EXCERPT PROVIDED:
============

Re: [PATCH/RFC] I/O-check interface for driver's error handling

From: Benjamin Herrenschmidt <benh_at_kernel.crashing.org>
Date: 2005-03-02 09:27:27
On Tue, 2005-03-01 at 12:33 -0600, Linas Vepstas wrote:

> The current proposal (and prototype) has a "master recovery thread"
> to handle the coordinated reset of the pci controller.  This master
> recovery thyread makes three calls in struct pci_driver:
> 
>    void (*frozen) (struct pci_dev *);  /* called when dev is first frozen */
>    void (*thawed) (struct pci_dev *);  /* called after card is reset */
>    void (*perm_failure) (struct pci_dev *);  /* called if card is dead */

See my other emails. I think only one callback is enough, and I think we
need more parameters.

> The master recovery thread runs in the kernel.  Earlier suggestions said
> "run it in user space, use pci hotplug, use udev, etc." However, if
> you get a pci error on a scsi card, you can't shell script 
> "umount /dev/sdX; rmmod scsi; clear_pci_error; insmod scsi; mount /dev/sdX"

============

TASKS TO CARRY OUT:
(a) Answer these about the PCI error-handling reply above:
(i) Who sent the reply?
(ii) How many calls in struct pci_driver does the master recovery thread make, according to the quoted proposal?
(iii) How many callbacks does the replier consider enough?
(b) Print everything in the PCI error-handling reply from "From: Benjamin Herrenschmidt" down to "need more parameters.".

============

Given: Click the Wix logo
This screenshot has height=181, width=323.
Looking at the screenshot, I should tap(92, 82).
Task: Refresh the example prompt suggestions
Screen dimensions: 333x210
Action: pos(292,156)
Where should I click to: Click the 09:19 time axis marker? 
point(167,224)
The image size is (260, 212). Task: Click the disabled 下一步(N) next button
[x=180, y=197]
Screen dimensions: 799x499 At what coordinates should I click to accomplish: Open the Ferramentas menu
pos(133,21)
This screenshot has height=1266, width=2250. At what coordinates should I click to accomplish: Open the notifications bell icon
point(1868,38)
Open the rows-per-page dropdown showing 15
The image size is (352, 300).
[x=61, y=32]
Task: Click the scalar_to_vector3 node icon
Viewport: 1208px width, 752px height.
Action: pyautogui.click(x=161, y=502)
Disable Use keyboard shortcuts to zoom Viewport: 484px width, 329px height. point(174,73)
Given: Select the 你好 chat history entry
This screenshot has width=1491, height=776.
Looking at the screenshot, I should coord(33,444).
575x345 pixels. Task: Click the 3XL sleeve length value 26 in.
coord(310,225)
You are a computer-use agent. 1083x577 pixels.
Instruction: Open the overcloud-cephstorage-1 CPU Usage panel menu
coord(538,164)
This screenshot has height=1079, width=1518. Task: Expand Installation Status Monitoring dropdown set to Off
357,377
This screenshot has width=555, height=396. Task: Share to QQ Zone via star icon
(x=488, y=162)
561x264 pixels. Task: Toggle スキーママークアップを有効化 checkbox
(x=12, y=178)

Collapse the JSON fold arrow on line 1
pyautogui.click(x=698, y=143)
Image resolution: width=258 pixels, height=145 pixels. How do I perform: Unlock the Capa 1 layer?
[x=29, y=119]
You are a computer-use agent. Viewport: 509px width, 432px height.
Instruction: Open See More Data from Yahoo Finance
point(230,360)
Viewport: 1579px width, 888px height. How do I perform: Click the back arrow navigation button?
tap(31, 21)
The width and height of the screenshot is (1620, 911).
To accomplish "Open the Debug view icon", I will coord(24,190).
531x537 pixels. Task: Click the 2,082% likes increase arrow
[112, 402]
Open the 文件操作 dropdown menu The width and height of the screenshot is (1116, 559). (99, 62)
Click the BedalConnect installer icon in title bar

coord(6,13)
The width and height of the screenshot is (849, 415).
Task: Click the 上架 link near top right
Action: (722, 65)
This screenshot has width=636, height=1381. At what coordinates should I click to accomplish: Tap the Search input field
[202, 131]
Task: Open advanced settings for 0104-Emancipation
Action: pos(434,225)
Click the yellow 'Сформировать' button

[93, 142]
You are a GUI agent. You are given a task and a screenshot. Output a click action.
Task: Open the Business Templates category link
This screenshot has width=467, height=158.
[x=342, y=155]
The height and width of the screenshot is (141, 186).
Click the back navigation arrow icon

============

SOLUTIONS BELOW:
(a)
(i) Benjamin Herrenschmidt
(ii) Three
(iii) One

(b)
From: Benjamin Herrenschmidt <benh_at_kernel.crashing.org>
Date: 2005-03-02 09:27:27
On Tue, 2005-03-01 at 12:33 -0600, Linas Vepstas wrote:

> The current proposal (and prototype) has a "master recovery thread"
> to handle the coordinated reset of the pci controller.  This master
> recovery thyread makes three calls in struct pci_driver:
> 
>    void (*frozen) (struct pci_dev *);  /* called when dev is first frozen */
>    void (*thawed) (struct pci_dev *);  /* called after card is reset */
>    void (*perm_failure) (struct pci_dev *);  /* called if card is dead */

See my other emails. I think only one callback is enough, and I think we
need more parameters.